# dell monitor in power save mode, can't exit



## alte (Sep 4, 2010)

The backlight of my laptop monitor has died so I have connected the laptop to a separate dell monitor with a VGA cable. The monitor worked fine for few weeks but then on its own went into power save mode. It says to press any key or move mouse to exit power save mode but neither works. How do you fix this?


----------



## David1976 (Nov 8, 2003)

Found this online:
http://en.kioskea.net/faq/5169-can-t-exit-power-saving-mode


----------



## alte (Sep 4, 2010)

thanks for the link david, but my case is more complicated. The laptop is connected to a separate monitor which is in sleep mode. The laptop is not in sleep mode, its backlight has died but I can make out its screen faintly in bright light. It is working properly.
I cannot wake up the connected monitor, rebooting laptop does not help. 
I have no idea how to fix this.


----------



## Propaganda (Oct 26, 2010)

Since you can still make out the laptop screen try to bring up the monitor properties and there will be settings to tweak the extra monitor output to be synced or extend the desktop.
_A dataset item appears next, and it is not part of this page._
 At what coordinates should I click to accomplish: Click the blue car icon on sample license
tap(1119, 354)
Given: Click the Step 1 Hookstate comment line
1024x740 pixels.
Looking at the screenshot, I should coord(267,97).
By default the port syncs to the main monitor, like it was, but every once and a while the setting ****s up somehow and you have to reset it.


----------



## alte (Sep 4, 2010)

Propaganda said:


> Since you can still make out the laptop screen try to bring up the monitor properties and there will be settings to tweak the extra monitor output to be synced or extend the desktop.
> 
> By default the port syncs to the main monitor, like it was, but every once and a while the setting ****s up somehow and you have to reset it.


I extended the laptop screen to the monitor and played around with the display settings .. no luck. Finally, fixed it by replacing the monitor.

Thanks for the reply.


----------